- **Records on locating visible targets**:

+ + + +

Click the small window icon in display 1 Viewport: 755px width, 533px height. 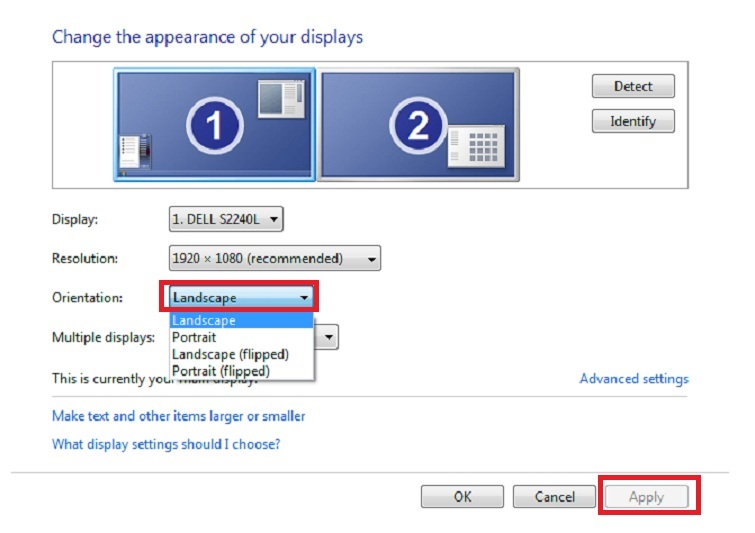[279, 99]
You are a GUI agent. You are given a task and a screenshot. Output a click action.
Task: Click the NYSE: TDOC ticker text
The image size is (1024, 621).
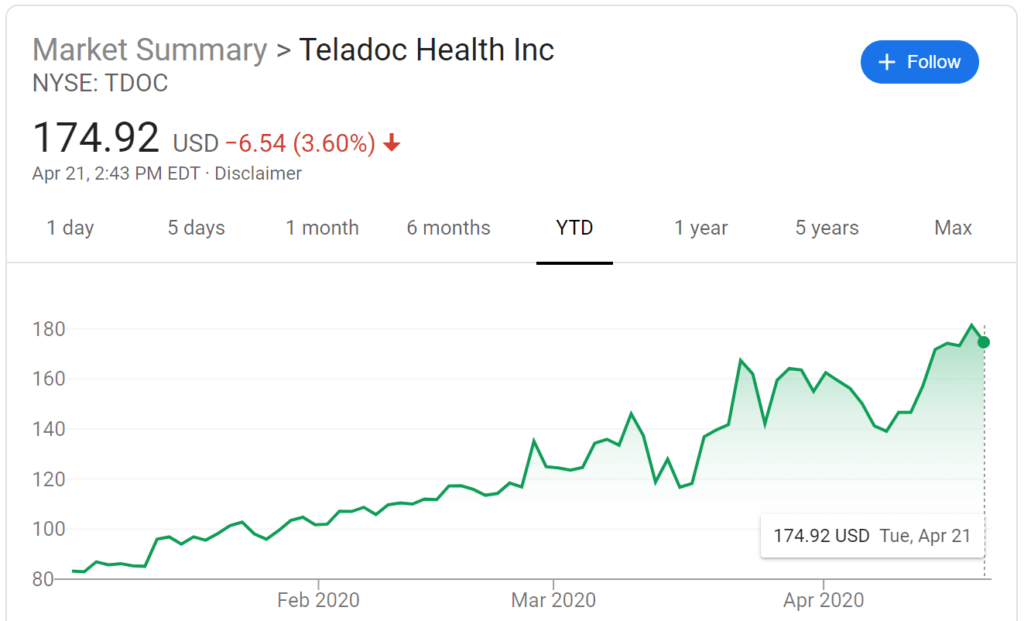[x=100, y=83]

+ + + +

- **Task**: Print verbatim the lines of the records above, starting with the line that contains "You are a GUI" and continuing through the final line of the records. Leave the pictures out of your answer.

- **Answer for the task**:
You are a GUI agent. You are given a task and a screenshot. Output a click action.
Task: Click the NYSE: TDOC ticker text
The image size is (1024, 621).
[x=100, y=83]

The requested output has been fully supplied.